## THE PROBLEM
Look for the word "chat" in the entries and copy every line where it shows up.
•••••
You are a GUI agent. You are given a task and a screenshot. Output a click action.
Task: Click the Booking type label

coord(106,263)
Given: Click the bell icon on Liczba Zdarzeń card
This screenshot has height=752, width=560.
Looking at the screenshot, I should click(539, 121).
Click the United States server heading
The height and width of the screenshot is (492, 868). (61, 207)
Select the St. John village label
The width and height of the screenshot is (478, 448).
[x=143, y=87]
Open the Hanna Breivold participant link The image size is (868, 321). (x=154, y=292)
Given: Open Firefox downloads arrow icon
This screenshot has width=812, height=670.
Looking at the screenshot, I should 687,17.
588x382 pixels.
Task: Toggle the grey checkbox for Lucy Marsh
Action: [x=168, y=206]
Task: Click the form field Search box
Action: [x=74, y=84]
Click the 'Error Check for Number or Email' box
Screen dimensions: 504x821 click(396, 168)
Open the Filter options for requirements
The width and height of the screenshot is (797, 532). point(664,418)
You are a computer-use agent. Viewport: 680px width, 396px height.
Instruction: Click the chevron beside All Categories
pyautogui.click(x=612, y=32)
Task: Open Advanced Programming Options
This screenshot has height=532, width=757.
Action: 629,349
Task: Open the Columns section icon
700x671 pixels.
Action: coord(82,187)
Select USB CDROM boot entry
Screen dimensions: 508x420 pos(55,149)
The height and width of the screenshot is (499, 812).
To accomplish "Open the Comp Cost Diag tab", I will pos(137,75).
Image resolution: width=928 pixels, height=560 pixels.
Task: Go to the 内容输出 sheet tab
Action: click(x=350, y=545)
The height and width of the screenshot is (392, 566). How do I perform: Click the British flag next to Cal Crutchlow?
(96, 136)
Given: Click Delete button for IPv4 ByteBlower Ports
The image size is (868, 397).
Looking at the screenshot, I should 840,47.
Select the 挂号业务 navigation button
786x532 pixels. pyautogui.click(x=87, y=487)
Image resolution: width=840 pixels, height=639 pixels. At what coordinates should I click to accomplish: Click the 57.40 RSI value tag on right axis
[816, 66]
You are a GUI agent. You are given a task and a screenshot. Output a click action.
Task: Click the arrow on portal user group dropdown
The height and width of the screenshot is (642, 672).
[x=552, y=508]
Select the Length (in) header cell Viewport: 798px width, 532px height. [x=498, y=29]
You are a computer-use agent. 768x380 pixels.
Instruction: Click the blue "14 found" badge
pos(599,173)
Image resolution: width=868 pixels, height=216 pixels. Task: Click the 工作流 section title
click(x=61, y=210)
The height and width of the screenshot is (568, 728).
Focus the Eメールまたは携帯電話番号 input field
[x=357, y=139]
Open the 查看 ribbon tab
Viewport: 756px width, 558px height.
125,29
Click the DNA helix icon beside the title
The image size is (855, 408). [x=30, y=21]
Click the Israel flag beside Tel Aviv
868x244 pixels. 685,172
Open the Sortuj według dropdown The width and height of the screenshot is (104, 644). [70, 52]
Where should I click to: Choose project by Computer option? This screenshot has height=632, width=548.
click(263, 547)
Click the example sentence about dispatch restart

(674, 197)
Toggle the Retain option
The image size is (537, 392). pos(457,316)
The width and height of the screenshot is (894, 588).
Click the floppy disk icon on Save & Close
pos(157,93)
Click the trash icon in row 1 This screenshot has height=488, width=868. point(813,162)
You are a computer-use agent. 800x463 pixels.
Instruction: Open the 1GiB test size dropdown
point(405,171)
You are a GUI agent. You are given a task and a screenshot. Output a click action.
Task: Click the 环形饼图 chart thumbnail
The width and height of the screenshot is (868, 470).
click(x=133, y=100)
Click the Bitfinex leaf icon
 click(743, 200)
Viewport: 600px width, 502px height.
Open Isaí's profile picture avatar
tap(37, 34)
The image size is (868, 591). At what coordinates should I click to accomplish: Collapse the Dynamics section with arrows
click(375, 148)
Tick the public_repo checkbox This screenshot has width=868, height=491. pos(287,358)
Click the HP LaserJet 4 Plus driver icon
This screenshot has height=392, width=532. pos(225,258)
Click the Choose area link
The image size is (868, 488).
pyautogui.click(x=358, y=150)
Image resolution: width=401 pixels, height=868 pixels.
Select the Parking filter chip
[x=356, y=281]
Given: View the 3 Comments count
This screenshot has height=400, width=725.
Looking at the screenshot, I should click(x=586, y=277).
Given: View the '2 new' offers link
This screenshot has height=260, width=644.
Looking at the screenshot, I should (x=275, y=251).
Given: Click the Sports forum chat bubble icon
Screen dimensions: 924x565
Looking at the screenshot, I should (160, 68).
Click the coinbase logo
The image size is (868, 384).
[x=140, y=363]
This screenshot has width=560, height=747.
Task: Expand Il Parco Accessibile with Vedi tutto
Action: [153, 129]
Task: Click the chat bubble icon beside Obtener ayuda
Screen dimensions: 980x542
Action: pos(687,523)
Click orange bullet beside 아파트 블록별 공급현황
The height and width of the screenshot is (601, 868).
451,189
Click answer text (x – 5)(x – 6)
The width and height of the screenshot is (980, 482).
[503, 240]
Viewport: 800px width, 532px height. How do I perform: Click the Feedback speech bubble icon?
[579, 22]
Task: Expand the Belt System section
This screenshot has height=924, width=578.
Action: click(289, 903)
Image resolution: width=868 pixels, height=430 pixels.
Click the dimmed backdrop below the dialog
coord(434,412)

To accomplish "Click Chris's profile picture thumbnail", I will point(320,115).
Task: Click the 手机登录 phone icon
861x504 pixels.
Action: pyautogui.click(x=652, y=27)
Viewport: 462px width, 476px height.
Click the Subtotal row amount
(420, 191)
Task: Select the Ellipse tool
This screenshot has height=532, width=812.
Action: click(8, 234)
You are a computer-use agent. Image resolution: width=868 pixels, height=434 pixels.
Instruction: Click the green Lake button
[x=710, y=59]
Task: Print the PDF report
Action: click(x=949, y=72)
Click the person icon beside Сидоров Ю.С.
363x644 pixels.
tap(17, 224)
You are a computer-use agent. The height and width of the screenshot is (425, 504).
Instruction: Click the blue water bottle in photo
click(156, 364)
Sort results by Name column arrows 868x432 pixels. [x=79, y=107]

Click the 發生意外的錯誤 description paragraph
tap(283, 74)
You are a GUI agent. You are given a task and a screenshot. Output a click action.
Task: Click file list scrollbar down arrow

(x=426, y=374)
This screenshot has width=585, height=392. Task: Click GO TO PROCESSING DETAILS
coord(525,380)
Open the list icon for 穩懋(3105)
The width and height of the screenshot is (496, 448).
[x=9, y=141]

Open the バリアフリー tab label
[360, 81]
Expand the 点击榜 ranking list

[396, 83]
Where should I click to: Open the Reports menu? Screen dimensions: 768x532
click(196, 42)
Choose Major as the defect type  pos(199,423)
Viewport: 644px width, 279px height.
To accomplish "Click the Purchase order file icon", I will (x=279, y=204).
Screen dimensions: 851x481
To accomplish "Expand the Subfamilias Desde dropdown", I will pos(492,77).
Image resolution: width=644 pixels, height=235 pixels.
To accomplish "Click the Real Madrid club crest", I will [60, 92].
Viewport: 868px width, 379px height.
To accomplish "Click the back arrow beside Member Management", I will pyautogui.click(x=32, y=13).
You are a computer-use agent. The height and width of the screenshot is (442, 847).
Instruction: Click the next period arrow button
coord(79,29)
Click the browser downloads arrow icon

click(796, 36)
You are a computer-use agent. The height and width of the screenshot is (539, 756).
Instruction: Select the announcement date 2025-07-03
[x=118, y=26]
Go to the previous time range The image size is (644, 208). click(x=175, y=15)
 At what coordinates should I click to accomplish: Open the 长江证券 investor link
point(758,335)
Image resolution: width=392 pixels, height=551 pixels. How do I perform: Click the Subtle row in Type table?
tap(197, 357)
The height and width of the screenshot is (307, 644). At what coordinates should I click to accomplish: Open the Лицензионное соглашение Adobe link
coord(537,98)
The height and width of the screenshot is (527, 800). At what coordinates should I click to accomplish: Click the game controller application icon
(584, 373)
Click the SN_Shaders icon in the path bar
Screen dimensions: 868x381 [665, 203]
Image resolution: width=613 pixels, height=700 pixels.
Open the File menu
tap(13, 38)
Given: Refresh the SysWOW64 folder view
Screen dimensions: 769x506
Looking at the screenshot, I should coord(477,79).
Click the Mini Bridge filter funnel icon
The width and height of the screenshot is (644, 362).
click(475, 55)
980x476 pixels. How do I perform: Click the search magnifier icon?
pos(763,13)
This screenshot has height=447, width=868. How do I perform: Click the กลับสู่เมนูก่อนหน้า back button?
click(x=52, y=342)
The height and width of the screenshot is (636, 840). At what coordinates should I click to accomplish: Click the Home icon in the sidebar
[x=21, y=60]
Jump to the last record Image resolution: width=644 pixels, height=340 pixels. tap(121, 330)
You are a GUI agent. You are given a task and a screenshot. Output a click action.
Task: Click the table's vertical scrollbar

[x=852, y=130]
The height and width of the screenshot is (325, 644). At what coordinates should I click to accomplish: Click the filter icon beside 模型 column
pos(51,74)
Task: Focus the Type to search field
•••••
## RESPONSE AREA
Given: Click the Sports forum chat bubble icon
Task: Click the chat bubble icon beside Obtener ayuda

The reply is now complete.